In an effort provide significant improvements in aircraft fuel/energy economy and emissions, turbo-, hybrid, and fully electric aircraft are being developed to utilize high-efficiency electric propulsion systems (EAPs). To enable these systems, thermal management systems (TMS) are needed which can be scaled to the power ranges required while providing the efficiency and power density that makes these technologies compelling. ThermAvant Technologies, LLC proposes a novel TMS based on the company’s flagship technology: structurally embedded oscillating heat pipes (OHPs). The OHP is a passive two-phase heat transfer device that relies on concentrated heat loads to passively drive a working fluid through a high-density array of microchannels, which are ideal for embedding within thin structures such as a structural skin. Without the need for the wick structures of their conventional predecessor heat pipes, OHPs are especially well suited for integration into materials within which it is difficult to construct traditional heat pipes. In addition to the absence of a wick structure, the OHP’s unique I-beam architecture (formed by the walls between the microchannels) enables the structure to be multifunctional and serve as a structural member with integrated passive thermal management. Furthermore, through the use of additive manufacturing technology, these devices can be deeply integrated within the structure of EAP systems.
These high-conductance, embedded devices will provide significant improvements to power density by both decreasing thermal impedance and reducing mass, and provide additional design freedom for the layout of heat generating components within the EAP system while still providing improved thermal performance. To provide further performance optimization under both transient and steady-state conditions, energy storage devices will be evaluated to independently optimize the conductive and capacitive properties of the heat sink.
NASA's Electrified Aircraft Propulsion project resides within the Aeronautics Research Mission Directorate Strategic Thrust 4: Transition to Low-Carbon Propulsion. In particular, within Thrust 4, this technology has direct application to the X-57 program, as well as to the Revolutionary Vertical Lift Technology project. Beyond these applications, this technology also has application to the cooling concepts for hybrid electric aircraft that are being investigated through the HEATheR program.
ThermAvant is aware of a number of applications that could potentially use such additively manufactured, thermal devices, e.g. commercial manned/unmanned aerial vehicles, and various commercial space applications. ThermAvant believes there are a multi-million-dollar annual revenue opportunities within each of these industries if the multifunctional prototypes are able to successfully be produced.

### TASK DETAILS:
Answer these questions from the thermal management proposal:
1. What flagship technology is ThermAvant's proposed thermal management system based on?
2. Through which program are cooling concepts for hybrid electric aircraft being investigated?
3. What two kinds of applications does ThermAvant give as examples of potential users of these additively manufactured thermal devices?

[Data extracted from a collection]
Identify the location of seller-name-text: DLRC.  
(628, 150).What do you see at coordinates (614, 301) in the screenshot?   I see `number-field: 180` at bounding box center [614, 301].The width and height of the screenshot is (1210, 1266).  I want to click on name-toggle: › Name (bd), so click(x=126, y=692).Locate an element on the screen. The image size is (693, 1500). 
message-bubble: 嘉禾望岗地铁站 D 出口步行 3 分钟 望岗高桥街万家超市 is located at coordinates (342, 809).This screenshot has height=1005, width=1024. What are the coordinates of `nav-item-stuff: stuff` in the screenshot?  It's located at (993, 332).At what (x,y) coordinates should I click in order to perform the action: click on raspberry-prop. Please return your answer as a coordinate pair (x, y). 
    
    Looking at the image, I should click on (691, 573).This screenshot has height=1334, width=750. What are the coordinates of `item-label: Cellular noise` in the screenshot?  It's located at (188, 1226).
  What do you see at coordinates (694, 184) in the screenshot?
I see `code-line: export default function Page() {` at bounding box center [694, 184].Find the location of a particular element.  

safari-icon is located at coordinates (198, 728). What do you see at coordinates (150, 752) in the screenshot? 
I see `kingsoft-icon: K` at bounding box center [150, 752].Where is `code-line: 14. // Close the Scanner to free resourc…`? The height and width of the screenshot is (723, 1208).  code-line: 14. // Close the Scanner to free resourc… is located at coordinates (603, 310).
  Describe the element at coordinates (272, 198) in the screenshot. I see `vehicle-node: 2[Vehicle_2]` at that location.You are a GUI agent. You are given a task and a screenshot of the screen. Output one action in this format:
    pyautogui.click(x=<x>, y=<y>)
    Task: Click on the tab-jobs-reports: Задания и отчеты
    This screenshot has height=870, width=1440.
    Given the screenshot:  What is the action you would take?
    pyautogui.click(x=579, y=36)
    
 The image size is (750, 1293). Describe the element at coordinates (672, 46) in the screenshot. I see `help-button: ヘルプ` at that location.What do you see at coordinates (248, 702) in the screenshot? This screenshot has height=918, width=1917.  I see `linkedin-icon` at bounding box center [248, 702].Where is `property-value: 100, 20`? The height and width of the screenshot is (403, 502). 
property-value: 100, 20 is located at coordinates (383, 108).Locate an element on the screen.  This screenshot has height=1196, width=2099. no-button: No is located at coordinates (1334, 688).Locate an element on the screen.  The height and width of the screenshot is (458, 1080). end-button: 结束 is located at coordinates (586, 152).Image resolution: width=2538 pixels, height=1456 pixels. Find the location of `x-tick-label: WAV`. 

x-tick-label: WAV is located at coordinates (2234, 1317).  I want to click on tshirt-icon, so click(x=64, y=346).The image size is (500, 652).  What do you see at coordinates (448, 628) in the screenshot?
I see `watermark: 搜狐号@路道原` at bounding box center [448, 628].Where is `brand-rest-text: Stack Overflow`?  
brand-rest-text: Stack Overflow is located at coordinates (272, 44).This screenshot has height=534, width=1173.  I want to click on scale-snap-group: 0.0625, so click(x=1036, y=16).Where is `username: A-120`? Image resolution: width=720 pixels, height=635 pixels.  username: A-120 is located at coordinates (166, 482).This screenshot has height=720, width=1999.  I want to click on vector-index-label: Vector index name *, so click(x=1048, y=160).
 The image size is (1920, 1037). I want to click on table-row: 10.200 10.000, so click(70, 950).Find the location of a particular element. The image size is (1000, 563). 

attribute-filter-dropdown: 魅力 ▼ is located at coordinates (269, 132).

### EXERCISE OUTPUT:
1. Structurally embedded oscillating heat pipes (OHPs).
2. The HEATheR program.
3. Commercial manned/unmanned aerial vehicles and various commercial space applications.